An investment of R200 million is also cast in the company’s blueprint for a showroom that will be sited along the stretch of Manila-Cavite Expressway (Cavitex), a project that will likely take off next year.
Martinez said “the planned showroom’s site was originally intended for a major gasoline station, but we can just have a smaller station there and have the site allotted for the showroom.”
He similarly divulged that the company would be putting up a subsidiary for its diversifying venture in the transport sector, envisioned to be an integral part of the fleet modernization program being pushed by the Department of Transportation.
Eastern Petroleum inked a deal last month with Russian firm GAZ Group, granting the Filipino company the rights “for distribution and aftersales service of GAZ’s light commercial vehicles,” including its Gazelle Next 17-seater minibus and Gazelle Next City Line 20-seater bus.
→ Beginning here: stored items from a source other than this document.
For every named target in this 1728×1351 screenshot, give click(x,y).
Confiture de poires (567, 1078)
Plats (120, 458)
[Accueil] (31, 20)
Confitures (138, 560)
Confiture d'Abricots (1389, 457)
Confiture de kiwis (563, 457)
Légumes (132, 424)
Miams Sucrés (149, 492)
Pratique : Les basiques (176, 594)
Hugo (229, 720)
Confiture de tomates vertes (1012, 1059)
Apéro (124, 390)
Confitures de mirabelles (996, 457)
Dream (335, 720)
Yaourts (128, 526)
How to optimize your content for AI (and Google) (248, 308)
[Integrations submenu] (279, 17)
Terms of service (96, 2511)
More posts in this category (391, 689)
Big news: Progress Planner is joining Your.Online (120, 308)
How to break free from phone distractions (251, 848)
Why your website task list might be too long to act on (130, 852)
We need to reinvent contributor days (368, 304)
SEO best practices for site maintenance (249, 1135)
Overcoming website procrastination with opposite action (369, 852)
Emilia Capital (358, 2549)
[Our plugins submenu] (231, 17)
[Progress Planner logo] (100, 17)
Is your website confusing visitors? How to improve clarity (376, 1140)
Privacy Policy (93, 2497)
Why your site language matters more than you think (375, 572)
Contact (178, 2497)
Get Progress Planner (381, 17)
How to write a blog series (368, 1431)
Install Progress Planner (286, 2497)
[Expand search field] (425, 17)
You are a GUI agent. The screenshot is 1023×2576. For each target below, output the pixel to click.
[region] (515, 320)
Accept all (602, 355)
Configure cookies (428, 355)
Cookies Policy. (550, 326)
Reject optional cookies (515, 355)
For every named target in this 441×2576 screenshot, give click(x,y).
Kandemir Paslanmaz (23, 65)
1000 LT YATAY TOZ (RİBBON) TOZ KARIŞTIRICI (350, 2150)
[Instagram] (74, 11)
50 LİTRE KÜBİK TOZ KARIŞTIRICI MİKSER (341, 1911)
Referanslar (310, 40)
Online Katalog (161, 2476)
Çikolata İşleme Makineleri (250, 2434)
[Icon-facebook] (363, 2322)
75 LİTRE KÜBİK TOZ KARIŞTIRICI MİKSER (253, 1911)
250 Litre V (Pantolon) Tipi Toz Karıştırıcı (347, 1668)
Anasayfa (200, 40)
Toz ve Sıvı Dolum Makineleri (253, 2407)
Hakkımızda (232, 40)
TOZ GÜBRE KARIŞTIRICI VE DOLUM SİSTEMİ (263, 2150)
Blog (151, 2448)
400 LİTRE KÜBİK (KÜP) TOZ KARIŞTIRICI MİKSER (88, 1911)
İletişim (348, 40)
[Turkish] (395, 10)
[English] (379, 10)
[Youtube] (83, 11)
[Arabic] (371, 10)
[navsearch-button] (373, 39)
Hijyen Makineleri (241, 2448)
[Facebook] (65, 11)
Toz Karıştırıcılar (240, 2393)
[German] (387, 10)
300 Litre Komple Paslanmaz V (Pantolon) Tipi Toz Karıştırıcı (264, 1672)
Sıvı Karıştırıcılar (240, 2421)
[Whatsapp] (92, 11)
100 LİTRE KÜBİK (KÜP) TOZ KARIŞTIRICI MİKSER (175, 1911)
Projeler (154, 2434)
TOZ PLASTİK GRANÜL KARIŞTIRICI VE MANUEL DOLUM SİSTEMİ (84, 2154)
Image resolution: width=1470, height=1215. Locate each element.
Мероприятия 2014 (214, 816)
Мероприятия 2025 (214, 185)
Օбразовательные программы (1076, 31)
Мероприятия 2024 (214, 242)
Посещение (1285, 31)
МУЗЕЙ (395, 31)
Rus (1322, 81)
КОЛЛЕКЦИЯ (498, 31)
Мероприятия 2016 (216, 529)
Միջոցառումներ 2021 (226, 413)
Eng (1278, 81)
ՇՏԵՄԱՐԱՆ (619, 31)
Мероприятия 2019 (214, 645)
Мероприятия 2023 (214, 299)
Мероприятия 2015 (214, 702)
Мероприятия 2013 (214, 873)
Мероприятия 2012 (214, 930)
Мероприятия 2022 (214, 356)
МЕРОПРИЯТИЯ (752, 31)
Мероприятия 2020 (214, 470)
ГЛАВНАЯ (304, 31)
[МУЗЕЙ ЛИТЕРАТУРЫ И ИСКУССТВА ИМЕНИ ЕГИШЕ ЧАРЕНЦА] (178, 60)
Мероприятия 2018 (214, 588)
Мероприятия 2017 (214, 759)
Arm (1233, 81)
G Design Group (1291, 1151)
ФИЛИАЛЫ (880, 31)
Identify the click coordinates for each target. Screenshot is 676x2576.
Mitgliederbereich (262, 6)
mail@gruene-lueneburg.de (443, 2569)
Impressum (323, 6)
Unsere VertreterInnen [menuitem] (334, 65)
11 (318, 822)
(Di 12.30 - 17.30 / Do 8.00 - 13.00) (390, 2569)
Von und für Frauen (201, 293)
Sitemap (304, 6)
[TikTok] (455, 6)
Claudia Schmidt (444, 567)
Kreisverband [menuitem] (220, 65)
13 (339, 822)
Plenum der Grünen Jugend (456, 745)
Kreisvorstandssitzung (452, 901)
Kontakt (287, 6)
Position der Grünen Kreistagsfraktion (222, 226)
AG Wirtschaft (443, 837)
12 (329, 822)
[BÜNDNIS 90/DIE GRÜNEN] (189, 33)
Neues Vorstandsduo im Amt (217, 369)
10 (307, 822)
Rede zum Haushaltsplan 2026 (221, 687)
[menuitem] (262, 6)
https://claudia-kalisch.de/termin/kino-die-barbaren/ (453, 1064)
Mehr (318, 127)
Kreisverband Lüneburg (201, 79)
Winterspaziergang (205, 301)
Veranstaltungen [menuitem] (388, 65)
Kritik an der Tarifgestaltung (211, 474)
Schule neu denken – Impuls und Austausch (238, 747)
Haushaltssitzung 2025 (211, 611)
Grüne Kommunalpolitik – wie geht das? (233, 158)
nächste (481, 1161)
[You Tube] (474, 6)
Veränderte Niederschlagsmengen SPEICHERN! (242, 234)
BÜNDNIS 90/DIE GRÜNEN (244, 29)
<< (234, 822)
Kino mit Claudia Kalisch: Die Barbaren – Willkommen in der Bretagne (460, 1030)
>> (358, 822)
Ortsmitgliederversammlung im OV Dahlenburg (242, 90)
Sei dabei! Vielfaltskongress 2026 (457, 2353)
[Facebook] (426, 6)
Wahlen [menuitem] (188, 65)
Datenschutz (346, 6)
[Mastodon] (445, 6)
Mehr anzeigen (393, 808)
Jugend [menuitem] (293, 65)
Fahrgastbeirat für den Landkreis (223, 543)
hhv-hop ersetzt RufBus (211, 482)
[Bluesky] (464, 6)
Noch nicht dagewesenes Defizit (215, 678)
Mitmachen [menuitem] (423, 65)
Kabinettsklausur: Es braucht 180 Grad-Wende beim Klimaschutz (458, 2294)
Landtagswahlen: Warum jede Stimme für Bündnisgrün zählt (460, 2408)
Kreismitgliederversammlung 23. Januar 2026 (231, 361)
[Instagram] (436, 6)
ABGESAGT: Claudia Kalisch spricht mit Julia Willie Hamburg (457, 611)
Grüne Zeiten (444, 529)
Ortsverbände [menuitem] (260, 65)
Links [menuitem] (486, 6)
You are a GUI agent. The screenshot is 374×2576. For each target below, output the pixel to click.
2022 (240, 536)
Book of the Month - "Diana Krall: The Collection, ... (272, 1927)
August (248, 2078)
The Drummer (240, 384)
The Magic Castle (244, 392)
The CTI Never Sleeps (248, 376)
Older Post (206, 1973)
The Philippine government’s fleet modernization program is partly anchored on a paradigm intending to replace the old buses plying the country’s major thoroughfares.
According to Martinez, his company’s tie-up deal with the Russian firm will allow them “to aggressively participate in public transport modernization that badly needs private and public sector investments.”
The Gazelle Next Family has a line of light commercial vehicles, ranging from trucks, utility vehicles, vans and minibuses – and equipped with technologies utilizing diesel, gasoline or gas engines.
For the Philippine fleet modernization program, it was envisioned that at first stage in year 2023, the target will be to roll out roughly 200,000 units of new bus fleets – that could either be minibuses, medium or large buses.
In tandem with that move would be the targeted opening of new bus routes – by at least 150 – within the specified timeframe.
Additionally, more than 200,000 units of the widely used jeepneys would also be up for replacement in the next five years.